As it turns out, Yanagawa decides that the best thing to do is to use the whole kidnapping ruse as a way to put one over the chief of police (Ken Ogata) and get her immediate family to pull themselves together and act like a family for a change. She stage-directs a media conference by remote control, throws the cops off her trail again and again, and in the end reveals a set of motives for the whole thing that isn’t just grandmotherly affection for her misguided abductors—although that’s certainly a big part of it.
Again, it sounds like a surefire premise, doesn’t it? What’s curious is that despite a game cast—Ken Ogata was in Mishima, Kitano-gumi Ittoku Kishibe appears as one of Yanagawa’s children—and one of the better popular directors from Japan, the whole of the film is simply so much less than the sum of its parts. Part of the problem is the pacing, which seems more inspired by a general-issue police procedural (which I think they’re parodying, but not very effectively). The movie spends inordinate amounts of time dealing with the investigation, the mechanics of throwing the cops off the trail—and all in such loving, tireless detail—that I started to wonder if they had meant to make a more serious movie at one point and had switched tracks halfway through.

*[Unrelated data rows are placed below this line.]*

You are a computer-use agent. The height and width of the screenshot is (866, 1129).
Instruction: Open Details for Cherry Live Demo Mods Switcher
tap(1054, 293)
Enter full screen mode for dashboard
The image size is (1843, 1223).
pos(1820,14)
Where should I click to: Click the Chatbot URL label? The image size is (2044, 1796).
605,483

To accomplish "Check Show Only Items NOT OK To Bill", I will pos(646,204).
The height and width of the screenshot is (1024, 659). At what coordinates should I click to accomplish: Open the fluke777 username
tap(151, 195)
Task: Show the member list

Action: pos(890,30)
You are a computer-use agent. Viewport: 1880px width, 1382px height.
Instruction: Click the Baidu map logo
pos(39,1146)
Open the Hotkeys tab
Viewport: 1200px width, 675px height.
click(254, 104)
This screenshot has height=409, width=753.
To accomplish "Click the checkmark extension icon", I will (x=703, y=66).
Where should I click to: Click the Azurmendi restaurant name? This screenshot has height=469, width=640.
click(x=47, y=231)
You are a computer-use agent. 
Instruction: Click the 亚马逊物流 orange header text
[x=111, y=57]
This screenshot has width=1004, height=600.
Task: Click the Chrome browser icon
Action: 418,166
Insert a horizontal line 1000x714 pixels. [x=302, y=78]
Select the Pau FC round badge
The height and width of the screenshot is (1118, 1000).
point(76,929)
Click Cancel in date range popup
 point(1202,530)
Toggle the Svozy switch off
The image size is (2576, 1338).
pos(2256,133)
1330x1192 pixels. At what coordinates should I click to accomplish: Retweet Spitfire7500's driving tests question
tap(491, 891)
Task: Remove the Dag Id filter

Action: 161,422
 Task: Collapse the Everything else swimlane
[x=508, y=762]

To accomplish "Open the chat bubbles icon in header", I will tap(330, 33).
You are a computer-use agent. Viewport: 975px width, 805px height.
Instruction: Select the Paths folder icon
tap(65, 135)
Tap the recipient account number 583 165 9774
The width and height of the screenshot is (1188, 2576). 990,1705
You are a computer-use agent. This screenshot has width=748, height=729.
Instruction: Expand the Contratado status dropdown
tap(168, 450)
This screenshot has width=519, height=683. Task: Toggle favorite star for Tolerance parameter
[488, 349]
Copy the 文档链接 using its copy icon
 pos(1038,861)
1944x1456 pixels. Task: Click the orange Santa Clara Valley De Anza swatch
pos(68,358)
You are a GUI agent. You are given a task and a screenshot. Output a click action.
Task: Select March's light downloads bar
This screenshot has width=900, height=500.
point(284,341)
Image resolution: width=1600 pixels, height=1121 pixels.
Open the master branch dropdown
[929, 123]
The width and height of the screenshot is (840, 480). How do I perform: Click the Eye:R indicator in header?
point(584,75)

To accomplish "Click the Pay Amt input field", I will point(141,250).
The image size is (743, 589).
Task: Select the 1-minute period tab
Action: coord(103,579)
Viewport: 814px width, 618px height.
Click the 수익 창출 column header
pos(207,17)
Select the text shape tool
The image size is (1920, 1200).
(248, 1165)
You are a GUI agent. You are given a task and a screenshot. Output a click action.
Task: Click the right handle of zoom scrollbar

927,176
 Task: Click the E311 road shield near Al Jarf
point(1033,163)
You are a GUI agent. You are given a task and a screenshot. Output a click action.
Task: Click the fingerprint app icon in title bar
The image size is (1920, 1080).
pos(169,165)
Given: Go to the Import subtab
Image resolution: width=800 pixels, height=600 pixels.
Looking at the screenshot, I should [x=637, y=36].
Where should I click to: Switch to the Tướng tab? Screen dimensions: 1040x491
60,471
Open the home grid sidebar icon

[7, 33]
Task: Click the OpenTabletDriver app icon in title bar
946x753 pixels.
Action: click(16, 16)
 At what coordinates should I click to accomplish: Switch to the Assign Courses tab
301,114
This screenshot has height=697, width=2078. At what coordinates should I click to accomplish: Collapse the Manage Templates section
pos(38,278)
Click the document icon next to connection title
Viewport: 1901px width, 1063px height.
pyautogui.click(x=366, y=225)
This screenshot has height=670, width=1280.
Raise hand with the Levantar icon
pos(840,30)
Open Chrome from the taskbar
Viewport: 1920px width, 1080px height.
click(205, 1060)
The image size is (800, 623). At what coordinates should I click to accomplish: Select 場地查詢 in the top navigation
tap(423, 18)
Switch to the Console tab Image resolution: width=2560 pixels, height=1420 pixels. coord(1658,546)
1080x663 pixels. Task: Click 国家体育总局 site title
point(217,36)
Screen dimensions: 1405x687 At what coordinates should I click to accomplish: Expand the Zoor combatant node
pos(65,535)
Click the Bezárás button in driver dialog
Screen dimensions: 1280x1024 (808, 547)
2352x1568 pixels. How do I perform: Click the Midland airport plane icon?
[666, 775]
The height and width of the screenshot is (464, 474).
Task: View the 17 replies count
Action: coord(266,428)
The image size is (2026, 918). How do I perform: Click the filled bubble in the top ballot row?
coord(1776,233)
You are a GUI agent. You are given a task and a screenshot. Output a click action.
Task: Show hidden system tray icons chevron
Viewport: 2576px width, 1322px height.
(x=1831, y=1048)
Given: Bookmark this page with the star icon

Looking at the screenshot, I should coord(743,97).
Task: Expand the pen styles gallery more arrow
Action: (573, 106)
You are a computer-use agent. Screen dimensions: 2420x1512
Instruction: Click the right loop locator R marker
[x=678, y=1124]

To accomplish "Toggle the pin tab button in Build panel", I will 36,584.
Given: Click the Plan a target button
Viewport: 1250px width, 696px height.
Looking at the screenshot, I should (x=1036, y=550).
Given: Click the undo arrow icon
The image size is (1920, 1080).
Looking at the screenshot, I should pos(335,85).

In fact, the plot digressions run on at such length, the whole thing ends up feeling like a cinematic shaggy-dog story. There’s a lot of topical material that’s amusing, I guess—Okamoto gets a lot of mileage out of the pomposity of authority in modern Japan—but after a while it simply becomes redundant, and by the time we finally do get to the end (which is played out as exhaustively as everything else), I wished the movie had quit half an hour earlier and a whole lot more succinctly. Come to think of it, it’s the sort of story that a Hong Kong director would have ripped through in far less time and maybe to far greater effect as well.
Okamoto is a director who’s proven himself to be good enough that I’ll seek out his films on principle. His best movies—Kill!, Sword of Doom, Red Lion—all bristled with great ambition and fire, and he threw himself into the samurai period picture genre with the most gusto. His last film before his death in 2005, Vengeance for Sale, returned to that territory and even brought back a few staple faces—Hiroyuki Sanada, death-faced Tatsuya Nakadai (also of Kill! and Doom), Ittoku Kishibe himself, and many more. But Rainbow Kids is smoke instead of fire, and once it’s all over, it blows away every bit as quickly.